- **REQUIRED ACTION**
Reproduce the data exactly.
⁂
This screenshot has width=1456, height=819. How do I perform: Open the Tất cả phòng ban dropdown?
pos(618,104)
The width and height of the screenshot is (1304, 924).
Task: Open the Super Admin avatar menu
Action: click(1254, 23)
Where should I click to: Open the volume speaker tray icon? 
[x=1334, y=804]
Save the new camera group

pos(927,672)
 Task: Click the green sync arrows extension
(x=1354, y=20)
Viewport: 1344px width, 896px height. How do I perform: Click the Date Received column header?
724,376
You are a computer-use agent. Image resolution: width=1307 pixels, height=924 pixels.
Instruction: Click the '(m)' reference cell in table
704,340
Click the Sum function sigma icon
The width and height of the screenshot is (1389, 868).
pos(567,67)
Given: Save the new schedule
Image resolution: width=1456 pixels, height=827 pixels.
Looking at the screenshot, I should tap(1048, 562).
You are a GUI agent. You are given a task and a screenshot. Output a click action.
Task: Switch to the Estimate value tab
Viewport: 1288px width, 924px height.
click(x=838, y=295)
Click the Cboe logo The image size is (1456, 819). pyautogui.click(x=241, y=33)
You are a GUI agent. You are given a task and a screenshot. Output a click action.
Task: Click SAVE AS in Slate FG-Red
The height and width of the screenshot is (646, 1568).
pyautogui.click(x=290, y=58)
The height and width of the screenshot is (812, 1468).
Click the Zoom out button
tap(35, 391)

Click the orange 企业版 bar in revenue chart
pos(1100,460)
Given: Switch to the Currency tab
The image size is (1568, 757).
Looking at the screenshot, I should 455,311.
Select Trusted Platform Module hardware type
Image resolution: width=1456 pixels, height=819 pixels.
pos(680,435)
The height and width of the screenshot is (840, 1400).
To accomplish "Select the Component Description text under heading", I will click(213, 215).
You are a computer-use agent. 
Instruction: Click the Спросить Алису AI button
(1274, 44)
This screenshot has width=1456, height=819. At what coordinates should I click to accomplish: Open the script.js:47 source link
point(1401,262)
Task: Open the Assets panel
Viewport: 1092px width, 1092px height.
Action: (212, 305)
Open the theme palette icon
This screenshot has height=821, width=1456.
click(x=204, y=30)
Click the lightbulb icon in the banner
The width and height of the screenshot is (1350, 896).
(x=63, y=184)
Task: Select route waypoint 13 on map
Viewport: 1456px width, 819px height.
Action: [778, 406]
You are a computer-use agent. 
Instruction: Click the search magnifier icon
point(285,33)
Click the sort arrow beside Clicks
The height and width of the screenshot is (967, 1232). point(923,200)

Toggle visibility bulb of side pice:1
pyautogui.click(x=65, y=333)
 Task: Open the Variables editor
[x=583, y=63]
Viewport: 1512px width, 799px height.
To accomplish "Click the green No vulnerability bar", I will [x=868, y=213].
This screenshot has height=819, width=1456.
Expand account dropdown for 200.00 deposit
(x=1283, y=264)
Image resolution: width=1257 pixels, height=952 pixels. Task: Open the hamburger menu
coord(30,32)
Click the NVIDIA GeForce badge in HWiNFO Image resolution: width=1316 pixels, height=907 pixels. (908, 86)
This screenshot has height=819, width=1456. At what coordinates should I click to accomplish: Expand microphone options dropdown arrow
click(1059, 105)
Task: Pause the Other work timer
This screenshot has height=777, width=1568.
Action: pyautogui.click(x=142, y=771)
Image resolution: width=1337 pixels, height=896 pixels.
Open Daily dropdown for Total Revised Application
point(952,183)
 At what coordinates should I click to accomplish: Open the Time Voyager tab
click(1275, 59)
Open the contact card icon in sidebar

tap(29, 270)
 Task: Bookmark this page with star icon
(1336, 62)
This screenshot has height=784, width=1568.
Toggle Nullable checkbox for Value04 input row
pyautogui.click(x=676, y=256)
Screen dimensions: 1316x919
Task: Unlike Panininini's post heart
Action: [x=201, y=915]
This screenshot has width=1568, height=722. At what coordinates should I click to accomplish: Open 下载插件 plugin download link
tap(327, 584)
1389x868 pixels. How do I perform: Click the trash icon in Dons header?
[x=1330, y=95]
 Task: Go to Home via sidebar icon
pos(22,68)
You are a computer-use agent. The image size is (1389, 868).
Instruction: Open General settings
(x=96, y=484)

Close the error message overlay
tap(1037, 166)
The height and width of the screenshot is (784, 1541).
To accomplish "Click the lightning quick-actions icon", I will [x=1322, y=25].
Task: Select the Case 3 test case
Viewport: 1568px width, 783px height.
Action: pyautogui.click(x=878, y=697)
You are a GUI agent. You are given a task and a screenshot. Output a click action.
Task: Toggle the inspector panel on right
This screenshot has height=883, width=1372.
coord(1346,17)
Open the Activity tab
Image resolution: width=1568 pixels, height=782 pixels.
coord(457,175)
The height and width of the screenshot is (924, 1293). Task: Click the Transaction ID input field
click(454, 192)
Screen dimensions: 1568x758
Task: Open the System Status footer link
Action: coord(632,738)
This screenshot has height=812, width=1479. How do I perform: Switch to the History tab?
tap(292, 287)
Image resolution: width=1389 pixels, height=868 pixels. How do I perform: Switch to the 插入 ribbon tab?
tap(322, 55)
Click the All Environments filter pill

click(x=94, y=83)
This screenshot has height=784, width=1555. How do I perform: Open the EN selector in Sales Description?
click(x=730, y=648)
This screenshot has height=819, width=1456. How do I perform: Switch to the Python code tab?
⁂
- **WRITTEN SOLUTION**
This screenshot has width=1456, height=819. How do I perform: Open the Tất cả phòng ban dropdown?
pos(618,104)
The width and height of the screenshot is (1304, 924).
Task: Open the Super Admin avatar menu
Action: click(1254, 23)
Where should I click to: Open the volume speaker tray icon? 
[x=1334, y=804]
Save the new camera group

pos(927,672)
 Task: Click the green sync arrows extension
(x=1354, y=20)
Viewport: 1344px width, 896px height. How do I perform: Click the Date Received column header?
724,376
You are a computer-use agent. Image resolution: width=1307 pixels, height=924 pixels.
Instruction: Click the '(m)' reference cell in table
704,340
Click the Sum function sigma icon
The width and height of the screenshot is (1389, 868).
pos(567,67)
Given: Save the new schedule
Image resolution: width=1456 pixels, height=827 pixels.
Looking at the screenshot, I should tap(1048, 562).
You are a GUI agent. You are given a task and a screenshot. Output a click action.
Task: Switch to the Estimate value tab
Viewport: 1288px width, 924px height.
click(x=838, y=295)
Click the Cboe logo The image size is (1456, 819). pyautogui.click(x=241, y=33)
You are a GUI agent. You are given a task and a screenshot. Output a click action.
Task: Click SAVE AS in Slate FG-Red
The height and width of the screenshot is (646, 1568).
pyautogui.click(x=290, y=58)
The height and width of the screenshot is (812, 1468).
Click the Zoom out button
tap(35, 391)

Click the orange 企业版 bar in revenue chart
pos(1100,460)
Given: Switch to the Currency tab
The image size is (1568, 757).
Looking at the screenshot, I should 455,311.
Select Trusted Platform Module hardware type
Image resolution: width=1456 pixels, height=819 pixels.
pos(680,435)
The height and width of the screenshot is (840, 1400).
To accomplish "Select the Component Description text under heading", I will click(213, 215).
You are a computer-use agent. 
Instruction: Click the Спросить Алису AI button
(1274, 44)
This screenshot has width=1456, height=819. At what coordinates should I click to accomplish: Open the script.js:47 source link
point(1401,262)
Task: Open the Assets panel
Viewport: 1092px width, 1092px height.
Action: (212, 305)
Open the theme palette icon
This screenshot has height=821, width=1456.
click(x=204, y=30)
Click the lightbulb icon in the banner
The width and height of the screenshot is (1350, 896).
(x=63, y=184)
Task: Select route waypoint 13 on map
Viewport: 1456px width, 819px height.
Action: [778, 406]
You are a computer-use agent. 
Instruction: Click the search magnifier icon
point(285,33)
Click the sort arrow beside Clicks
The height and width of the screenshot is (967, 1232). point(923,200)

Toggle visibility bulb of side pice:1
pyautogui.click(x=65, y=333)
 Task: Open the Variables editor
[x=583, y=63]
Viewport: 1512px width, 799px height.
To accomplish "Click the green No vulnerability bar", I will [x=868, y=213].
This screenshot has height=819, width=1456.
Expand account dropdown for 200.00 deposit
(x=1283, y=264)
Image resolution: width=1257 pixels, height=952 pixels. Task: Open the hamburger menu
coord(30,32)
Click the NVIDIA GeForce badge in HWiNFO Image resolution: width=1316 pixels, height=907 pixels. (908, 86)
This screenshot has height=819, width=1456. At what coordinates should I click to accomplish: Expand microphone options dropdown arrow
click(1059, 105)
Task: Pause the Other work timer
This screenshot has height=777, width=1568.
Action: pyautogui.click(x=142, y=771)
Image resolution: width=1337 pixels, height=896 pixels.
Open Daily dropdown for Total Revised Application
point(952,183)
 At what coordinates should I click to accomplish: Open the Time Voyager tab
click(1275, 59)
Open the contact card icon in sidebar

tap(29, 270)
 Task: Bookmark this page with star icon
(1336, 62)
This screenshot has height=784, width=1568.
Toggle Nullable checkbox for Value04 input row
pyautogui.click(x=676, y=256)
Screen dimensions: 1316x919
Task: Unlike Panininini's post heart
Action: [x=201, y=915]
This screenshot has width=1568, height=722. At what coordinates should I click to accomplish: Open 下载插件 plugin download link
tap(327, 584)
1389x868 pixels. How do I perform: Click the trash icon in Dons header?
[x=1330, y=95]
 Task: Go to Home via sidebar icon
pos(22,68)
You are a computer-use agent. The image size is (1389, 868).
Instruction: Open General settings
(x=96, y=484)

Close the error message overlay
tap(1037, 166)
The height and width of the screenshot is (784, 1541).
To accomplish "Click the lightning quick-actions icon", I will [x=1322, y=25].
Task: Select the Case 3 test case
Viewport: 1568px width, 783px height.
Action: pyautogui.click(x=878, y=697)
You are a GUI agent. You are given a task and a screenshot. Output a click action.
Task: Toggle the inspector panel on right
This screenshot has height=883, width=1372.
coord(1346,17)
Open the Activity tab
Image resolution: width=1568 pixels, height=782 pixels.
coord(457,175)
The height and width of the screenshot is (924, 1293). Task: Click the Transaction ID input field
click(454, 192)
Screen dimensions: 1568x758
Task: Open the System Status footer link
Action: coord(632,738)
This screenshot has height=812, width=1479. How do I perform: Switch to the History tab?
tap(292, 287)
Image resolution: width=1389 pixels, height=868 pixels. How do I perform: Switch to the 插入 ribbon tab?
tap(322, 55)
Click the All Environments filter pill

click(x=94, y=83)
This screenshot has height=784, width=1555. How do I perform: Open the EN selector in Sales Description?
click(x=730, y=648)
This screenshot has height=819, width=1456. How do I perform: Switch to the Python code tab?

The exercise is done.